Suddenly, I understand why people have children. It is a psychological need for change. You grow up, you get married, and everything in your life stops changing. Before you had school, and you would look forward to the day you got out of school and into a job in the real world. Before, you had short-lived relationships or were single, on and off. But all of a sudden, everything stops changing. Life becomes routine.
So then you look for change. You start seeking something to look forward to, something exciting, interesting, something different. Then you take the only logical next step as dictated by society, you have children. At that point, you not only have someone to love you and to love, unconditionally, but you also have another life in yours, someone who you will watch changing over the next 18 years at least, and even after that although to a lesser extent. It brings diversity into a life that has begun to be routine.

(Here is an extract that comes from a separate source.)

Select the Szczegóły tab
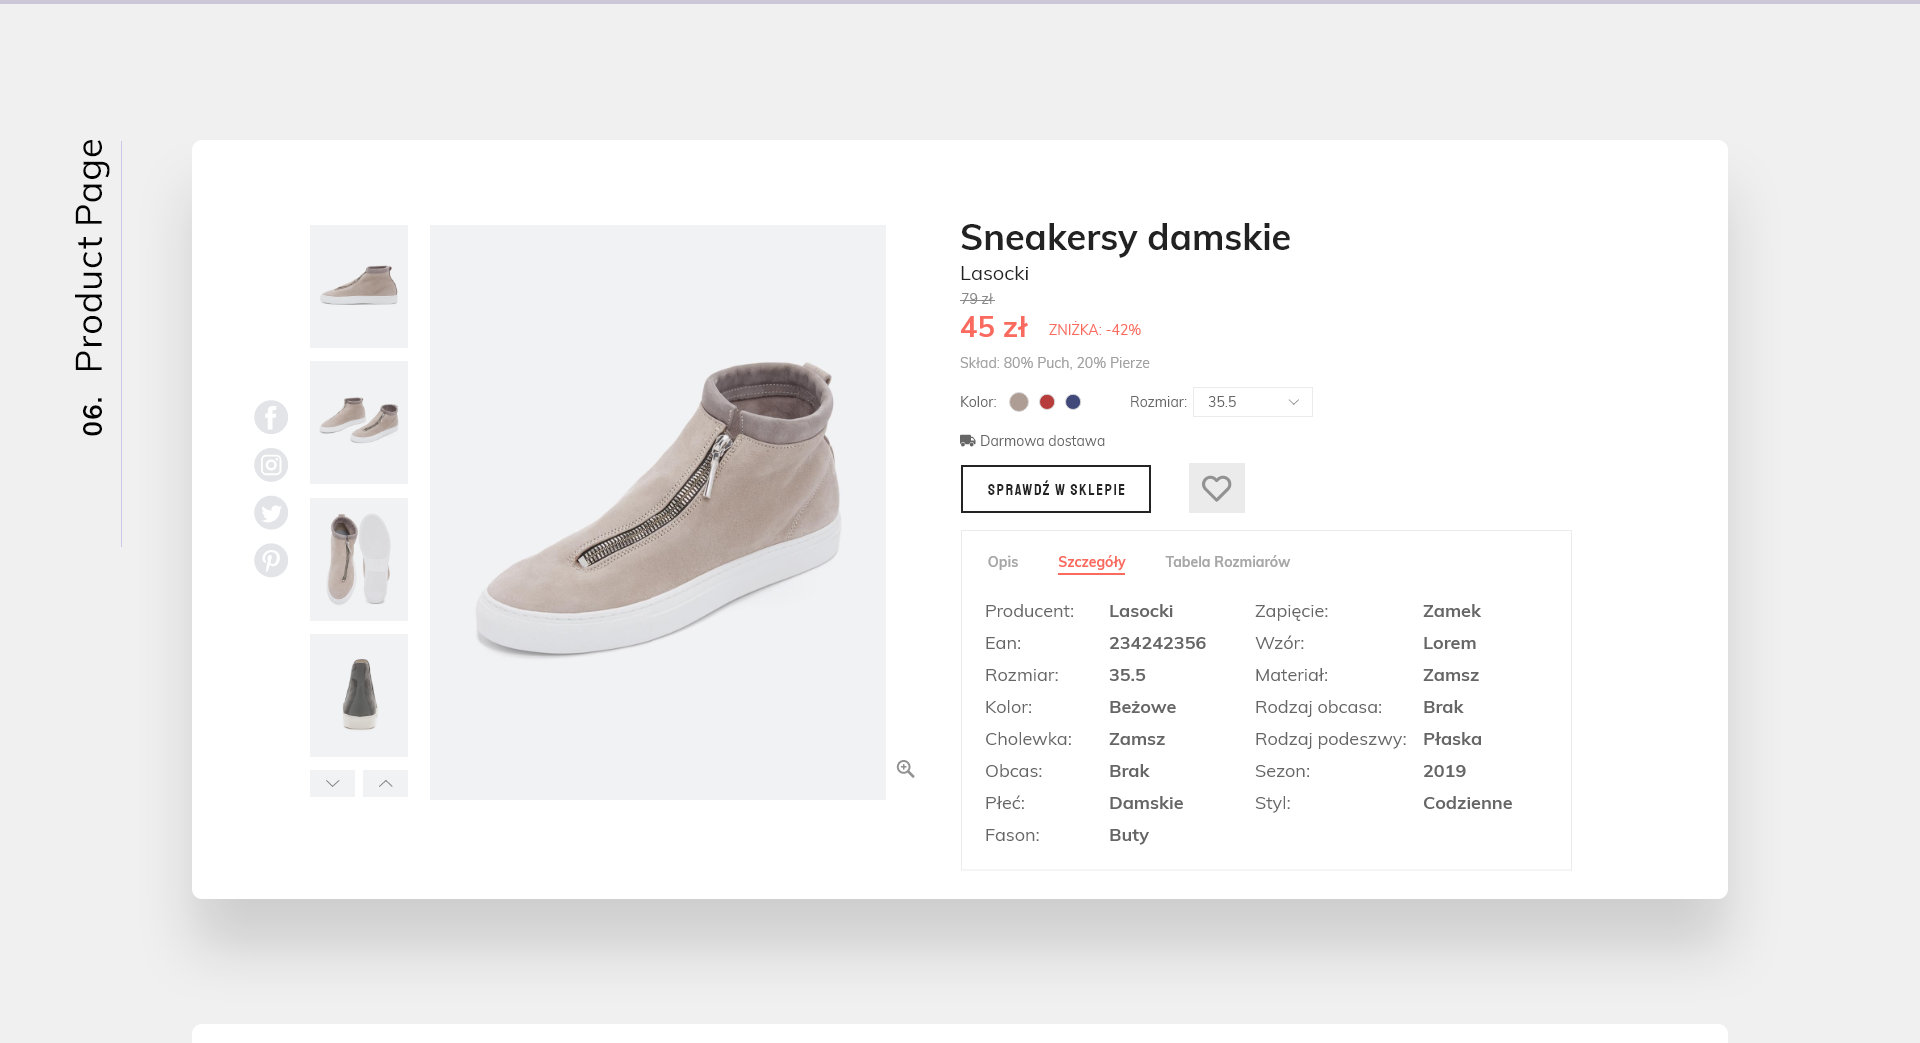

It all makes sense. Our lives become seemingly pointless. Children give us something, or rather someone, to live for. So in time, no matter how successful I may or may not be, I will probably end up succumbing to the standard. I will find myself in a content, but not exciting marriage, and decide to have children, merely because it is the logical step and there is nowhere further for me to go in my life. Perhaps I envy those who can spend their entire lives and be content, always finding excitement for themselves, in the good company of friends. Alas, I am not one of them. I long for love and intimacy, and at the same time find myself sorrowful and simply bored when life stops changing. A life of normalcy, although not ideal, may be perhaps the best possible option for me, sad as that may be.